The line to pay for our prized purchases at the market.

The line to pay for our prized purchases at the market.

Our big haul for the day was Mom’s bread. Lorraine’s mom bakes four kinds: coconut, wheat, cinnamon/raisin and banana. For $6/loaf it’s a deal. The loaves are large and relatively heavy. We scooped up a coconut and a cinn/raisin. The coconut is fabulous; the filling homemade by Mom who has to grate fresh coconut then boil it with a sweetener to make this distinctively Bahamian coconut paste used in breads and other pastries

Mom (Lorraine's mom) bags up our cinn/raisin bread.

Mom (Lorraine’s mom) bags up our cinn/raisin bread.

. Our French toast the next morning was soooooooo delicious. I made the egg mixture with coconut rum and just a bit of nutmeg. Used cinn/raisin for French toast the day after and that was really good too. The bread’s consistency is perfect for awesome French toast.
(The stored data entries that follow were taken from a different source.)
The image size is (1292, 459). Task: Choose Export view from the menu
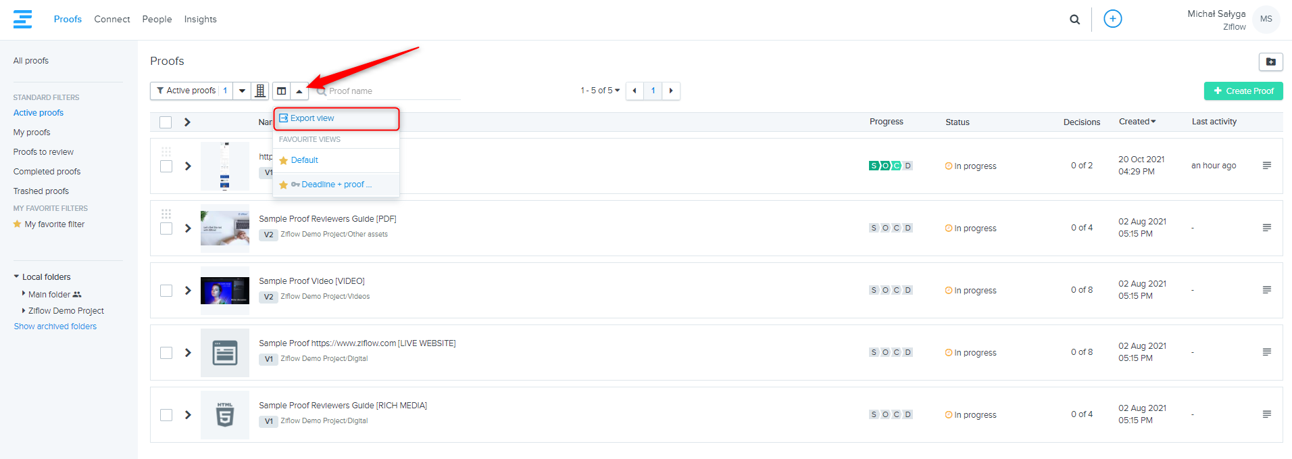tap(312, 118)
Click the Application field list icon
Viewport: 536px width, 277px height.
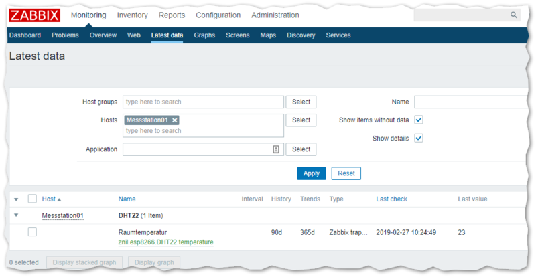point(276,149)
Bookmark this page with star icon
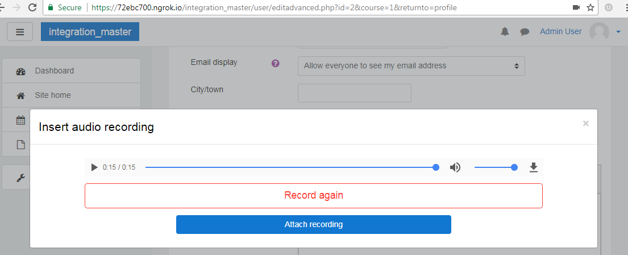This screenshot has width=628, height=255. (590, 7)
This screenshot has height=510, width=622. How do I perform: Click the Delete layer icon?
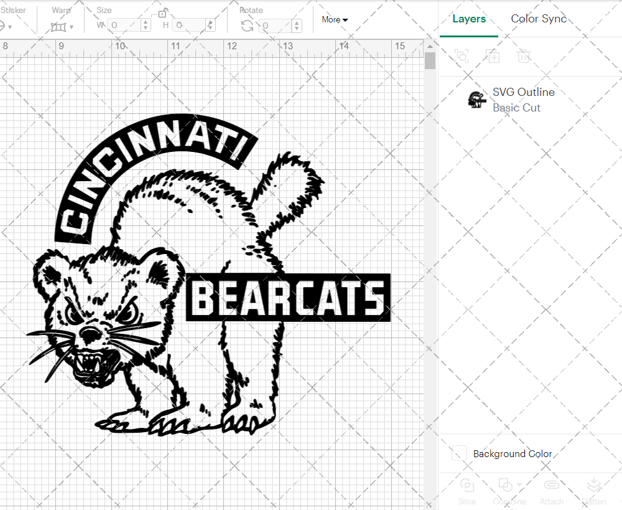click(x=524, y=57)
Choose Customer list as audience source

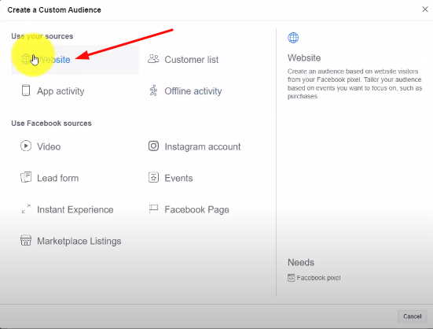[x=192, y=60]
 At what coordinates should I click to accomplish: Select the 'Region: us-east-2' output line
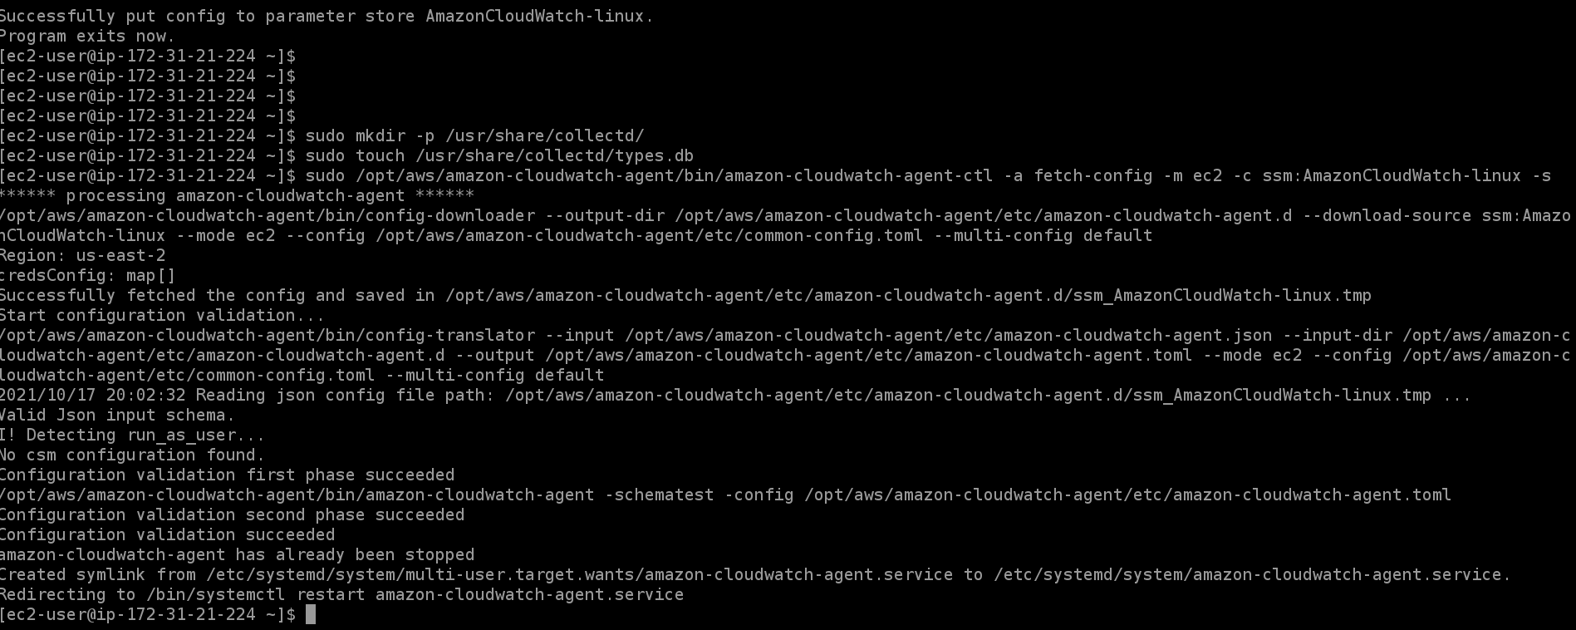82,255
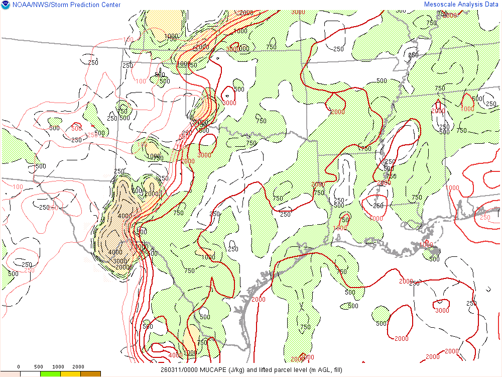Screen dimensions: 502x377
Task: Select the orange-brown legend color swatch
Action: click(90, 374)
Our Bahamian foods: coconut and raisin breads, the peas and a lobster tail.

Our Bahamian foods: coconut and raisin breads, the peas and a lobster tail.

Saturday was moving day; all of 4 miles, motoring so we could charge the batteries and make hot water for showers. Time to dump the holding tank too, not something you do in a harbor. Although we know that boats do it, so we seldom run the watermaker in a harbor. And now for the weather (WX) which was consuming way too much time and energy, but at least we had access to several sources, unlike last year. Around 8am on CH12 we hear the WX report from Staniel Cay. We also use Weather Underground, Wind Alert and the Bahamas Met office, which we get on the iPhone via apps when cell service is decent. Monday was looking like the best day, meaning best chance to sail in ENE winds and waves in Exuma Sound hopefully less than 5ft. This was a one day window in an otherwise very long stretch of “no-north”. The interesting aspect of “waiting for weather” is listening to the thoughts, ideas and wishes of other cruisers, most of whom are sailors, as we all judge the reports and figure out what’s best.
Sunday we enjoyed a brisk sail of nine miles down to Big Farmers Cay. The chart showed a good spot off a sandy beach- protected of course from SE winds-that was a mile away from Galliot Cut should we decide to leave Monday for George Town. Beach combing is always a top priority and this spot proved out better than it looked. We found lots of broken young conch shells and I gathered up all the really nice pink pieces. Found a creek at the far end of the beach, nearly dry at low with really interesting water marks left in the sand. Lots of good driftwood there too, most of which I left for someone else.

The dry creek bed looks like snow.

The dry creek bed looks like snow.

A massive cairn on the beach at Big Farmers Cay.

A massive cairn on the beach at Big Farmers Cay.

The evening’s big question was, “go or no go?” come Monday. It’ll be alright, come Monday I’ll be holding on tight. Sorry, got lost in a Buffett tune for a minute.